Au même moment, alors qu'une vingtaine de personnes restent hospitalisées à Bolu, à 35 km de Kartalkaya, la presse turque continuait de faire la liste des négligences qui ont conduit selon elle à ce très lourd bilan, parmi lesquelles l'absence d'alarme incendie.

"Il n'y a aucune excuse pour de tels décès en 2025", a lancé tard mardi Özgür Özel, le chef du CHP, principal parti de l'opposition turque, devant l'imposant hôtel à la façade noircie où les recherches continuent mercredi pour retrouver d'éventuelles victimes, en pleine journée de deuil national.

En cette période de vacances scolaires en Turquie, des familles entières qui séjournaient dans cet établissement de luxe, situé à deux heures d'Ankara et moins de quatre d'Istanbul, ont été décimées. D'autres survivants ont dénoncé dès mardi l'absence d'alarme incendie et de portes coupe-feu dans l'hôtel Grand Kartal. Neuf personnes, dont le propriétaire de l'établissement, son directeur général et un électricien de l'hôtel ont été arrêtées dans le cadre de l'enquête lancée par le ministère de la Justice, qui lui a assigné six procureurs.

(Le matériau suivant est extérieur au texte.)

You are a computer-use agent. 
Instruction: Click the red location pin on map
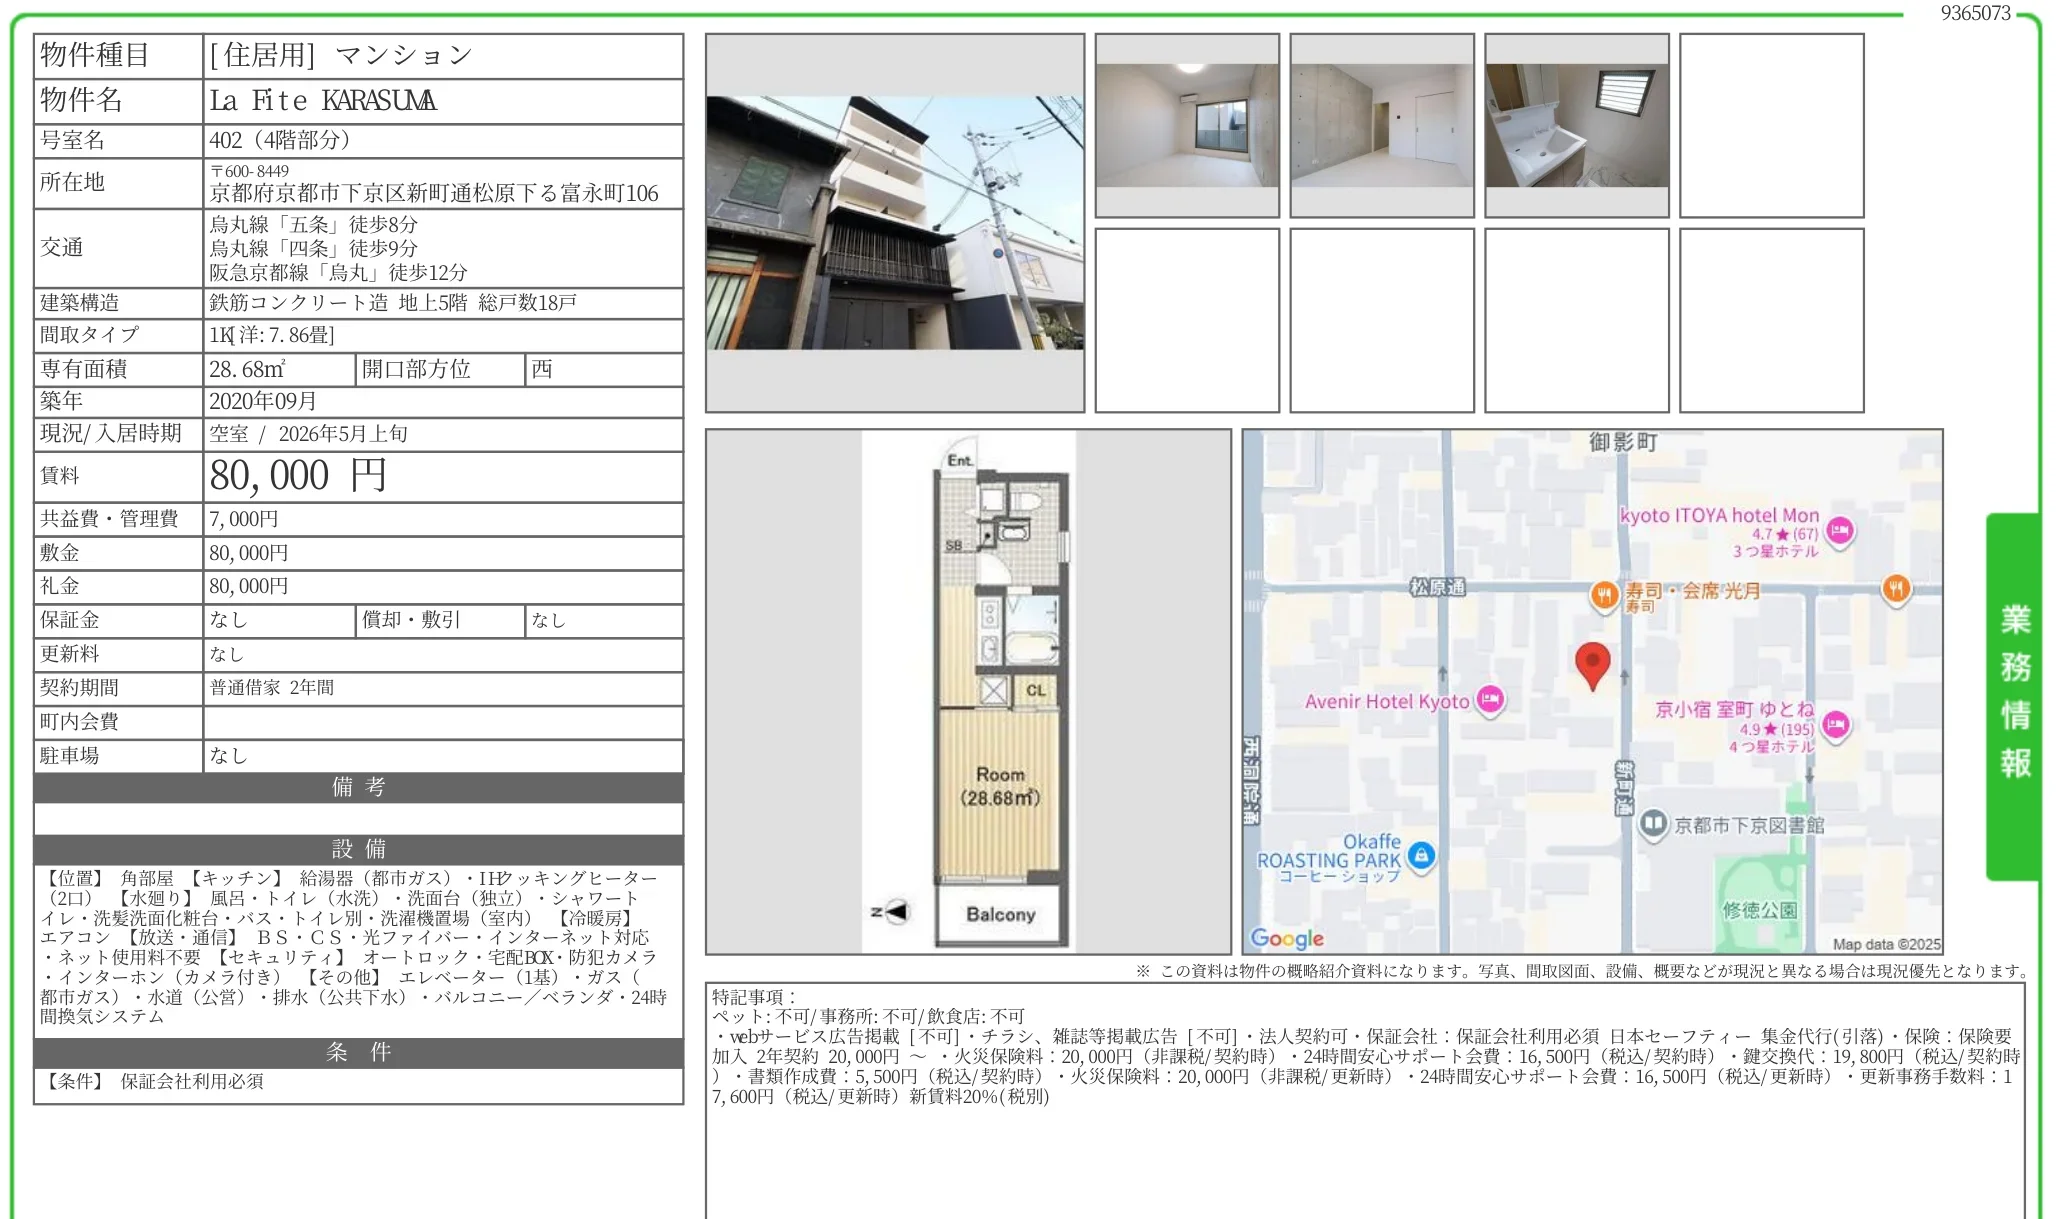(x=1592, y=664)
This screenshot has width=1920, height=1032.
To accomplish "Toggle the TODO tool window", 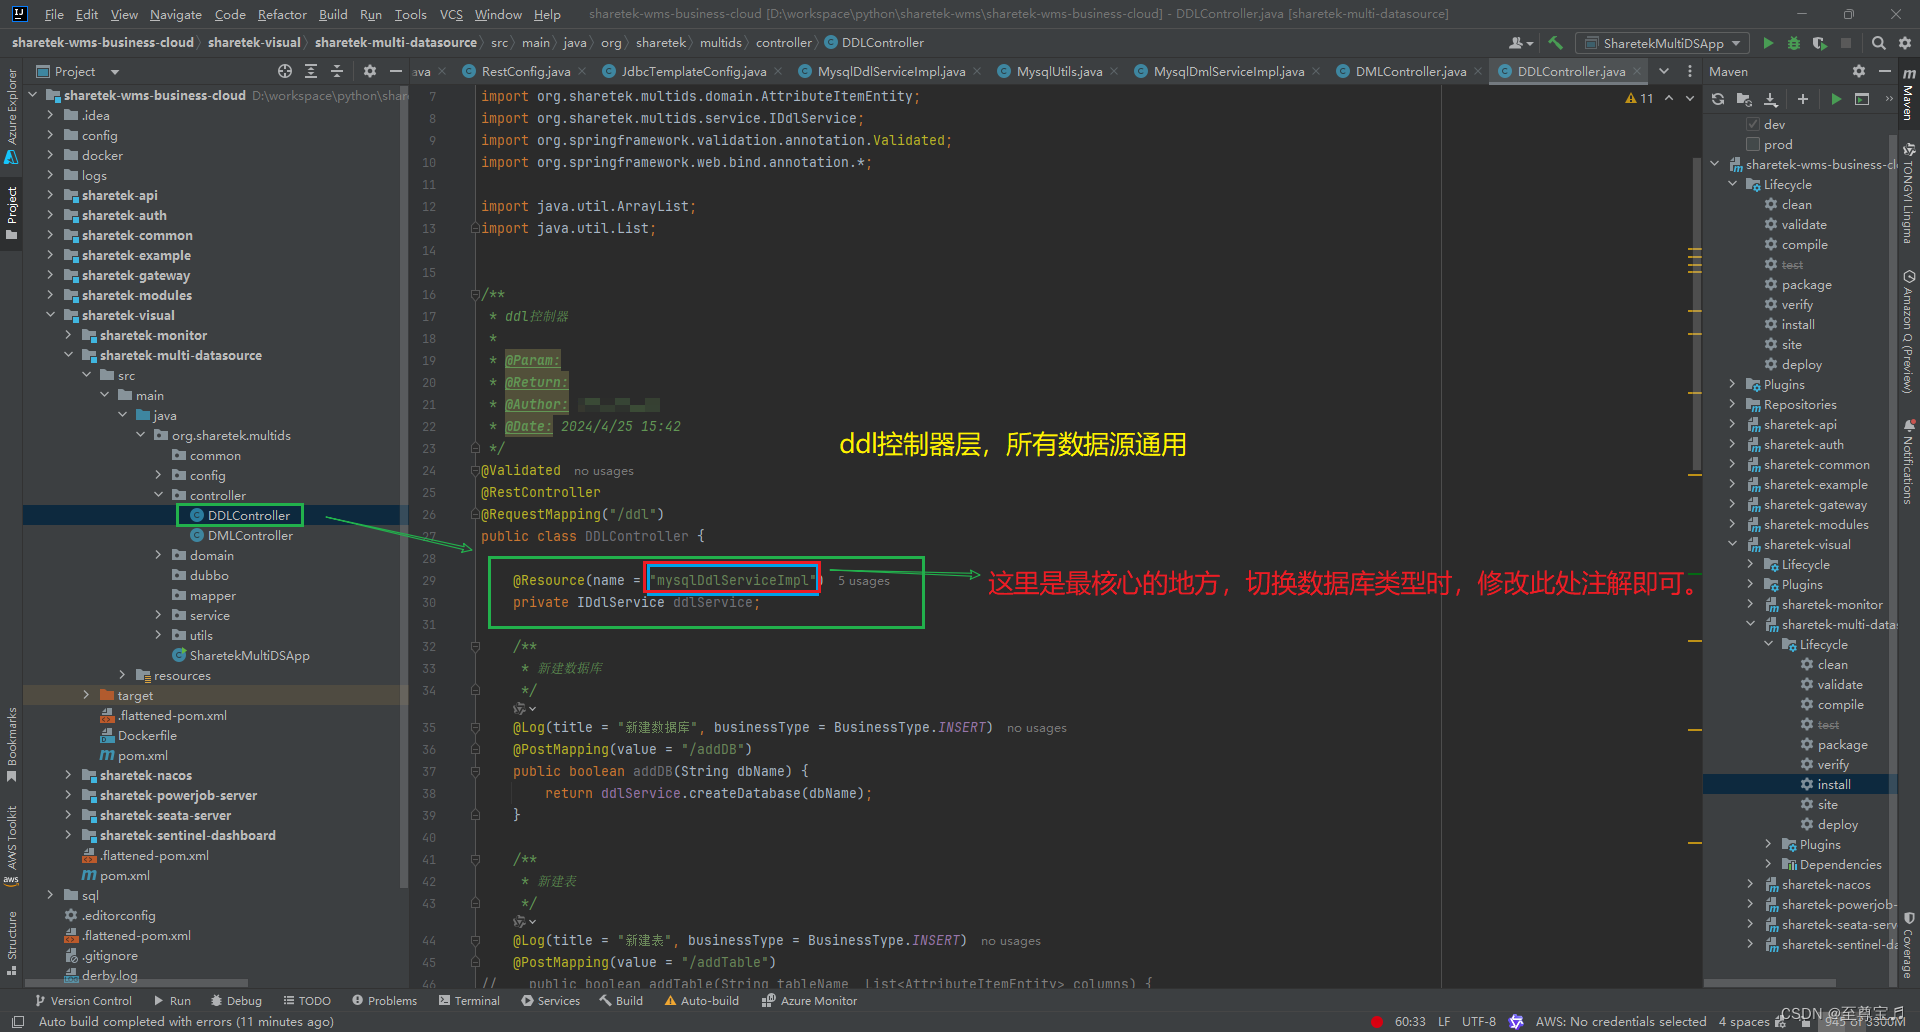I will tap(307, 1000).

La direction de l'hôtel a présenté ses condoléances et exprimé "sa peine" dans un communiqué publié dans la nuit, assurant "coopérer avec les autorités pour faire toute la lumière sur cet accident". Cet établissement de luxe (plusieurs centaines d'euros la nuitée) était pratiquement plein en ces vacances scolaires d'hiver en Turquie, avec 238 clients enregistrés.